ABSTRACT

It was the second part of this definition that was slightly amended for inclusion in the eventual ICPD Programme (United Nations 1994). Considering the importance now being attached to sexuality and sexual health, it is striking that, apparently, no further elaboration of the definition of sexual health took place in the 20-year period between the publication of the Technical Report and the ICPD Programme. And despite the fact that the ICPD Programme included sexual health in reproductive health, by far the lion’s share of attention in policies and programmes following ICPD – at least in the developing world – continued to be given to the aspects of reproductive health that had been historically accepted: maternal and child health and family planning. At the level of international development assistance, sexual health as just defined has not been a target of support per se. Why was this? There are several lines of argument that I will explore here. The first relates to the international political environment that influenced the entire casting of the ICPD Programme of Action. Growing concerns during the 1960s about the population explosion described in best-selling publications such as Paul Ehrlich’s The Population Bomb (1968) and the Club of Rome’s Limits to Growth (Meadows et al. 1972), led to an unprecedented investment during the end of the 1960s and the 1970s in population control through support to family planning

programmes (Dixon-Mueller 1987). It was assumed that the substantial distribution of contraceptives to women in developing countries would inevitably have an impact on population growth. Large campaigns were often undertaken to sterilise women in some Latin American countries and both men and women in India, or to bring implantable contraceptives to women in Indonesia through ‘safaris’ in which buses were driven out to the rural areas and women rounded up for the insertions (Isis 1984). That these campaigns were often coercive started to be documented by the emerging international women’s health movement (Hartmann 1987; GarciaMoreno and Claro 1994), which led to a serious questioning of the impact of ‘international development’ on women’s health and rights. Women’s health advocates argued that women needed ways of regulating their fertility, yes, but this would only become acceptable when they knew they could go through pregnancy and childbirth safely, and have their children survive. Women’s health and lives could not be reduced to stopping pregnancy occurring. At about the same time, the first global estimates of maternal mortality appeared (AbouZahr and Royston 1991) showing that more than 500,000 women died each year in pregnancy. This hitherto unnamed scandal – women dying, not from a disease but in the act of producing life – was placed high on the international agenda of both the women’s movement and the international development community. Thus, the ICPD Programme was seen as an essential platform for creating a major paradigm shift: from population control to reproductive health. The latter was formulated to be ‘a state of complete physical, mental and social well-being and not merely the absence of disease or infirmity, in all matters relating to the reproductive system and to its functions and processes’ (United Nations 1994: paragraph 7.2). The definition goes on to state that reproductive health:

[T]herefore implies that people are able to have a satisfying and safe sex life and that they have the capability to reproduce and the freedom to decide if, when and how often to do so. Implicit in this last condition are the right of men and women to be informed and to have access to safe, effective, affordable and acceptable methods of family planning of their choice as well as other methods of their choice for regulation of fertility which are not against the law, and the right of access to appropriate healthcare services that will enable women to go safely through pregnancy and childbirth and provide couples with the best chance of having a healthy infant.

(Stored data)
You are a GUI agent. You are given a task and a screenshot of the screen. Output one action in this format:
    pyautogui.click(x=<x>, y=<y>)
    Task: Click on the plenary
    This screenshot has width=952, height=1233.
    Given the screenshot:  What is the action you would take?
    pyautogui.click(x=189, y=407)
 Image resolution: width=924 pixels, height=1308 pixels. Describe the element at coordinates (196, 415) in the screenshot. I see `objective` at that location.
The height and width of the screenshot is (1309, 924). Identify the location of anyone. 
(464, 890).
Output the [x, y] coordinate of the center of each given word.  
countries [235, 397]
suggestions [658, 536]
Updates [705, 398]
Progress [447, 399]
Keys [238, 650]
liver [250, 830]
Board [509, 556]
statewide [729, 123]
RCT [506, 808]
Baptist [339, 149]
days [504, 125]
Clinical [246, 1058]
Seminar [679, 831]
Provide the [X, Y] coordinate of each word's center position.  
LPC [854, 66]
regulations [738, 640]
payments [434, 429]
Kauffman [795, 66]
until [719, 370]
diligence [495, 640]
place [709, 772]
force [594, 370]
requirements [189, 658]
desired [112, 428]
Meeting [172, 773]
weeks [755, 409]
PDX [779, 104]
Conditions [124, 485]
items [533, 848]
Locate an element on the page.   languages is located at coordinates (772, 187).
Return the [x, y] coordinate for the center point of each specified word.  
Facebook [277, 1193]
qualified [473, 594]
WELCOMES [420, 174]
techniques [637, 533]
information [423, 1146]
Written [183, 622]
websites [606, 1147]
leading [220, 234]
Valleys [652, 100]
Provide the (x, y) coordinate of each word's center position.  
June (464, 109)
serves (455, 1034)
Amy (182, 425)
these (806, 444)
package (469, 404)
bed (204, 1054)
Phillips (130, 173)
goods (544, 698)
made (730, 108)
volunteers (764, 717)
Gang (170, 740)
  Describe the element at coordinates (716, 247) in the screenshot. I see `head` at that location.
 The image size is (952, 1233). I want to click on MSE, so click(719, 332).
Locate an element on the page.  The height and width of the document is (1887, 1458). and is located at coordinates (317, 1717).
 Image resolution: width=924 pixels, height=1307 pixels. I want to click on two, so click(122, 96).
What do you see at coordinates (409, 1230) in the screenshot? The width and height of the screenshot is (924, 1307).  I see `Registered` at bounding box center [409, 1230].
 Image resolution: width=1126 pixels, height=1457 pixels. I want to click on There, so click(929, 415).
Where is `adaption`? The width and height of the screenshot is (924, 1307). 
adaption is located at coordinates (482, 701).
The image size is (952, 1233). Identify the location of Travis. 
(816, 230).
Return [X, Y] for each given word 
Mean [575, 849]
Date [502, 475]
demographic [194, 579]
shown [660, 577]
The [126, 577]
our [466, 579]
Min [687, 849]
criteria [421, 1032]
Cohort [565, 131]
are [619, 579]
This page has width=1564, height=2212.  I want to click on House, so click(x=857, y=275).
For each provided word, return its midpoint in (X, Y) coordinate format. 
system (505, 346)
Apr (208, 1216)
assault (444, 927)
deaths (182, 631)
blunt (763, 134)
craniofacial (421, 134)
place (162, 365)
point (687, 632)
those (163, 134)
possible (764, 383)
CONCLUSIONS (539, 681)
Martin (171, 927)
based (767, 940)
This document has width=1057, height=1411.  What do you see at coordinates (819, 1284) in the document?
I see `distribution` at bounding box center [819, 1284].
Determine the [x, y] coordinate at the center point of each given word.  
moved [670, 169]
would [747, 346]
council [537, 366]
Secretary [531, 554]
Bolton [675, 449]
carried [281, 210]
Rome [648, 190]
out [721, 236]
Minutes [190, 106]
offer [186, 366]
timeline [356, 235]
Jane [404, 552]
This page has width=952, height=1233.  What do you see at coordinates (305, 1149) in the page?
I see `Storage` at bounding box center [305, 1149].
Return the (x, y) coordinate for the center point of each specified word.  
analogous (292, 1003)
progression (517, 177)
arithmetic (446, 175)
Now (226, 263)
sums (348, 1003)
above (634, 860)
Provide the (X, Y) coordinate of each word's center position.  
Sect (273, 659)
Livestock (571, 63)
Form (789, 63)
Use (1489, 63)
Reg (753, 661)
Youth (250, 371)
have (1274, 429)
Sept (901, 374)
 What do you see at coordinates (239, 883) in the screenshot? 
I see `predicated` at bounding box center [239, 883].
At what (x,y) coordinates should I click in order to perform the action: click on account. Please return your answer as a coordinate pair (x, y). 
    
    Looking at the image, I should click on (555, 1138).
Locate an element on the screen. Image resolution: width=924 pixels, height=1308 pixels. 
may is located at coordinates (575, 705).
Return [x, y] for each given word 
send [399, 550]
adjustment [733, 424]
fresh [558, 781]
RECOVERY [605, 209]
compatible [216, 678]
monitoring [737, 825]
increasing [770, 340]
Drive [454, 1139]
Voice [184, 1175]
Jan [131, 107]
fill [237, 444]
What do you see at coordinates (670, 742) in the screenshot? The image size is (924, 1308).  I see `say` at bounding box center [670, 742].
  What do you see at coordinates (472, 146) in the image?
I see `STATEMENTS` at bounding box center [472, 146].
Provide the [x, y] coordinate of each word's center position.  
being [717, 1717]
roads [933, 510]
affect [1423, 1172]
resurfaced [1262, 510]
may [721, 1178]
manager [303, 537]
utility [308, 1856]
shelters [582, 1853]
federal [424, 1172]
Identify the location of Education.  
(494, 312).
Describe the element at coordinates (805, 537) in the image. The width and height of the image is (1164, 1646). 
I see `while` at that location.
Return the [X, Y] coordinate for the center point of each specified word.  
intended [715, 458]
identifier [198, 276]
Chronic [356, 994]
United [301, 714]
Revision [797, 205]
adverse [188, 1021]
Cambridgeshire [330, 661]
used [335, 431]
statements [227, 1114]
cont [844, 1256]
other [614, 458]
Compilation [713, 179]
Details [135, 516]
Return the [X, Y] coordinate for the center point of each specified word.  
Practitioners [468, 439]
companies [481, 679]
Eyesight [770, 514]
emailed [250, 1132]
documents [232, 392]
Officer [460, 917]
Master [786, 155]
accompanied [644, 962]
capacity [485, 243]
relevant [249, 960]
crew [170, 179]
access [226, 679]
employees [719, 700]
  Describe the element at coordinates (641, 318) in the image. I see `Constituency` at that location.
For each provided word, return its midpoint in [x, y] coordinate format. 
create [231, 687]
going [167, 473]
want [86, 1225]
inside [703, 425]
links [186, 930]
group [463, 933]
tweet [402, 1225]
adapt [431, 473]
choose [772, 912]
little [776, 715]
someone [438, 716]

▶ **Task details**: Reproduce word for word the part of the ICPD passage starting at "[T]herefore implies that" and ending at "a healthy infant.".

▶ **Solution for this task**:
[T]herefore implies that people are able to have a satisfying and safe sex life and that they have the capability to reproduce and the freedom to decide if, when and how often to do so. Implicit in this last condition are the right of men and women to be informed and to have access to safe, effective, affordable and acceptable methods of family planning of their choice as well as other methods of their choice for regulation of fertility which are not against the law, and the right of access to appropriate healthcare services that will enable women to go safely through pregnancy and childbirth and provide couples with the best chance of having a healthy infant.